The problem - Convert the data below into a JSON list of strings, with one string for each line and blank lines omitted.

---

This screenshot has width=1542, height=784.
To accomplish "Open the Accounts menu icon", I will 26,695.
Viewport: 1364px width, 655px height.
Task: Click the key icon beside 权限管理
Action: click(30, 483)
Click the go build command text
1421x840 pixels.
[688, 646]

---

Output -
[
  "This screenshot has width=1542, height=784.",
  "To accomplish \"Open the Accounts menu icon\", I will 26,695.",
  "Viewport: 1364px width, 655px height.",
  "Task: Click the key icon beside 权限管理",
  "Action: click(30, 483)",
  "Click the go build command text",
  "1421x840 pixels.",
  "[688, 646]"
]